Lupita et Klaus échangèrent un regard avant que ce dernier ne réponde qu'ils allaient s'en occuper. Puis, ils sortirent ensemble du bureau en promettant une solution au plus vite.

— Moi, j'ai juste pas envie de me casser le cul pour une lubie de la direction. Toi, c'est quoi ton excuse ? demanda Klaus dès qu'ils furent sur le plateau.

— Rien.

— Ok. Tu ne veux rien me dire. Entendu. On part du projet déjà existant ? Celui de la mission. Et on sécurise plus. Qu'est-ce que tu penses du deck déjà utilisé ?

— Ça pourrait le faire. Mais il va falloir blinder les accès. Et sur le PC ?
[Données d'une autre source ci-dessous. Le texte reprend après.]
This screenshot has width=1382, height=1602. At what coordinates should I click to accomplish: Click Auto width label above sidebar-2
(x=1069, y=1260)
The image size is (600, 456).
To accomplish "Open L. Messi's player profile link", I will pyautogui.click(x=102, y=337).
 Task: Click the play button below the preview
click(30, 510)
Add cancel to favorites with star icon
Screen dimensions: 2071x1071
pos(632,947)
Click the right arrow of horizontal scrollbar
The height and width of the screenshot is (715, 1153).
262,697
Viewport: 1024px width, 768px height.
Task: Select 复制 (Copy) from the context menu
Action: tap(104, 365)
— Je me charge de ça. Et on coordonne ensuite.

— OK.

Klaus retourna à son bureau, tandis que Lupita bifurquait vers la réserve « matériel ». Le deck utilisé l'an passé, s'y trouvait stocké, avec tout ce dont avait besoin le pôle pour pallier aux pannes diverses. C'était la caverne d'Ali-baba, mais organisée par une secrétaire que le dit voleur n'avait jamais eu l'opportunité d'avoir.

Ici, pas de « bidule » ou de « truc » posé sans dénomination ou récap d'utilisation. Jade y régnait en maîtresse toute puissante, traquant tous ceux qui auraient eu la velléité de ne pas suivre le classement inventé par ses soins. C'était contraignant, surtout quand on était dans l'urgence, mais cela permettait une traçabilité matérielle jamais égalée jusqu'alors.

C'est pour cette raison que Lupita ne mit pas plus d'une minute pour trouver ce qu'elle cherchait. Deck en main, elle piocha quelques composants supplémentaires et alla s'installer sur la table de l'atelier où un ensemble d'outils attendaient que l'on se serve d'eux.

Lupita avait agi comme un automate. Elle essayait de penser à un moyen d'éviter de croiser le patron, mais ça allait se révéler compliqué, si elle devait finaliser l'installation et la synchronisation avec Klaus. Il allait bien falloir qu'elle l'accompagne, et elle était convaincue que les lunettes ne suffiraient pas à la sauver... à moins que...

Et une idée de génie infusa dans le cerveau de la jeune femme.